*** The input Section Begins ***
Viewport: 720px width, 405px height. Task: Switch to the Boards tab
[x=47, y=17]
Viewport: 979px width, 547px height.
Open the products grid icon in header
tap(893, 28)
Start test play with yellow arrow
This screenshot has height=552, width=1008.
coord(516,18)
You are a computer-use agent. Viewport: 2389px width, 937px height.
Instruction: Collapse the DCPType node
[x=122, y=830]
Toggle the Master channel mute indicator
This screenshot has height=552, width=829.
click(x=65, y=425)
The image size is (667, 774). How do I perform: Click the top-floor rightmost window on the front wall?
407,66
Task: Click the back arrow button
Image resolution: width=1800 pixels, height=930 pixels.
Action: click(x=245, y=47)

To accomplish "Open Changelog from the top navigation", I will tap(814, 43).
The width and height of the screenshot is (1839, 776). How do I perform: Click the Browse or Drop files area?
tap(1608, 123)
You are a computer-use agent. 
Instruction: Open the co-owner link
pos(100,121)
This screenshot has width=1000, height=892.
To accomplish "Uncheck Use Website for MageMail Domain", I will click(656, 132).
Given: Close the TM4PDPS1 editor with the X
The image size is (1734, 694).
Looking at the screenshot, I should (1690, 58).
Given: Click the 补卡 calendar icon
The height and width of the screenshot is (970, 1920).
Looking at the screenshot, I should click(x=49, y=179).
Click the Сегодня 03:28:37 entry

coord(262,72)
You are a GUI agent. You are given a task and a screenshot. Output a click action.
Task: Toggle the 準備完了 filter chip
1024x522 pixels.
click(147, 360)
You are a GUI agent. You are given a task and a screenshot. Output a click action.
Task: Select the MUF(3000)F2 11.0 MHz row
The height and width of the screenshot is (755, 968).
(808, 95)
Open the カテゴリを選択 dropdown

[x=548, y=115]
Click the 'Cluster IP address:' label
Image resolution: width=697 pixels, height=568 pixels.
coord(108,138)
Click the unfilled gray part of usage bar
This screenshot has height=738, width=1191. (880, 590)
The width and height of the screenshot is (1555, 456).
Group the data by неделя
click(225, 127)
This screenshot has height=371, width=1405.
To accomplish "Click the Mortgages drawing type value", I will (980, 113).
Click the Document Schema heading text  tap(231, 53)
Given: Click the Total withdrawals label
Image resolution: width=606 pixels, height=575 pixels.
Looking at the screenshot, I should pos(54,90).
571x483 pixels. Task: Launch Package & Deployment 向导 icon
*** The input Section Ends ***
◆ What the task asks ◆
Set down, from the entries above, exactly the lines from the one with "Given: Click the 补卡 calendar icon" up to and including the one with "Click the 'Cluster IP address:' label", and no other lines.

◆ Task output ◆
Given: Click the 补卡 calendar icon
The height and width of the screenshot is (970, 1920).
Looking at the screenshot, I should click(x=49, y=179).
Click the Сегодня 03:28:37 entry

coord(262,72)
You are a GUI agent. You are given a task and a screenshot. Output a click action.
Task: Toggle the 準備完了 filter chip
1024x522 pixels.
click(147, 360)
You are a GUI agent. You are given a task and a screenshot. Output a click action.
Task: Select the MUF(3000)F2 11.0 MHz row
The height and width of the screenshot is (755, 968).
(808, 95)
Open the カテゴリを選択 dropdown

[x=548, y=115]
Click the 'Cluster IP address:' label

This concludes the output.